The Collected Red Riding Hood Poems 

poems by

Shanan Ballam

ISBN: 978-1-59948-736-6, ~72 pages, $14 (+ shipping)

Release Date:  May 28, 2019

 

Shanan Ballam is a Senior Lecturer at Utah State University where she teaches creative writing and composition and was named the 2014 Lecturer of the Year for the College of Humanities and Social Sciences. She is the author of the poetry chapbook The Red Riding Hood Papers (Finishing Line 2010) and the full-length poetry collection Pretty Marrow (Negative Capability 2013). In 2013, she was appointed to the Utah Arts Council’s Board of Directors where she served a four-year term. Shanan enjoys teaching writing workshops and taught the 2018 Poetry in the Park Workshop in Zion National Park.

Reading Shanan Ballam’s Red Riding Hood poems is very much like a sip of morning’s first cup of handground strong black coffee: there is the craving, heat, aroma, the familiar cupgrasp and then the taste of a new day and re-realization of what it means to be awake—all the senses alert, mind focused, the day’s first probing in hand. These are poems that re-welcome you to the reimagined, redrawn world of childhood, poignantly, delightfully. ~David Lee, Apprentice World Class Piddler

 

“…our story cupped/in the savage/shade between us”— in the hands of a prodigiously gifted poet, a traditional tale—girl, red cloak, grandmother, wolf, bed, basket, mouth–become shifting figures in a dazzling, incandescent kaleidoscope of meanings, “a tangle/of fur and velvet.” In a passionately driven language, an astonishing profusion of gorgeous images and changing perspectives, interiority’s complex drama is given full range: “This time, let us not simplify/ our desires…”  ~Eleanor Wilner

 

In this expansion of her remarkable chapbook The Red Riding Hood Papers, Shanan Ballam probes further into the psychic depths of the fairy tale through a prism of empathy, erudition, and wonder.
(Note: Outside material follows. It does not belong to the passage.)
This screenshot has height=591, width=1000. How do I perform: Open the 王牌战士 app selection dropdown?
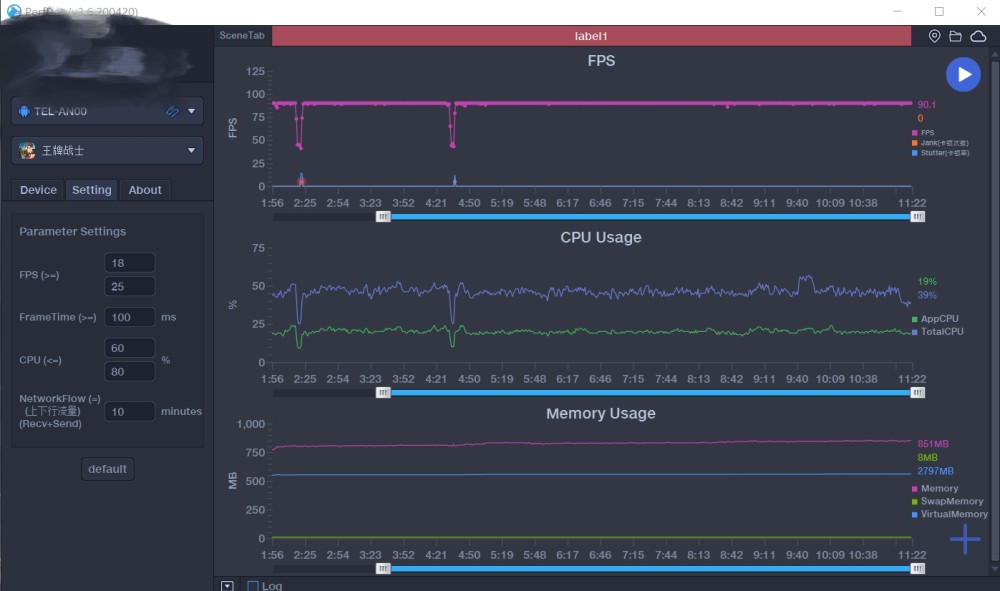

The poems are set in an inner landscape, lushly described, charged with allure and menace, terrifyingly beautiful. The characters, wolf included, draw you in with them on their solitary quests for intimacy and renewal. This is a stunning collection. Remember the name: Shanan Ballam. ~William Trowbridge, author of Vanishing Point

Red Riding Hood Opens the Door

 

There is a house.
Inside the house,
a wolf. Inside the wolf,
an old woman. Inside the old
woman, an empty womb glittering
music: teeth, hair, fists,
bulb of brain blooming intricate.
Inside the wolf inside the woman
there is a deep metal fear
of bodies shattering into
fragments, shimmering
back into syntax.
Meanwhile, the old woman’s daughter
packs a basket, dresses
her daughter in a red cape, directs
her into a green-black forest
where there is no god, only a story,
wild roses always breathing soft warnings.
She reaches the house, opens
the door, a dark mouth opens
and she knows again the dazzling pain
of self in all its forms,
our disastrous needs.
The story is so heavy. Inside
a small house, a wolf weeps.
The womb aches.

 


 

Red Riding Hood to Her Mother

 

Under meek starlight, through darkness, twisting,
with your honeyed voice you led me, Mother—
stunned, the moon’s white eye misting
dimmed skeleton trees, the gushing river—

with your honeyed voice you led me, Mother,
folded me warm in your fingers, the fire
dimmed my skeleton, blood, the gushing river—
I did not know— could love expire?

Creased alive in your fist, ember of fire,
I begged you to spare me, take me back home.
I did not know then that love could expire—
could the heart ossify to bone?

I begged you to spare me, take me back home.
I was warned, Mother, not to follow you.
The heart ossifies. Numb, blind bone.
I was just a little starlight smudging through.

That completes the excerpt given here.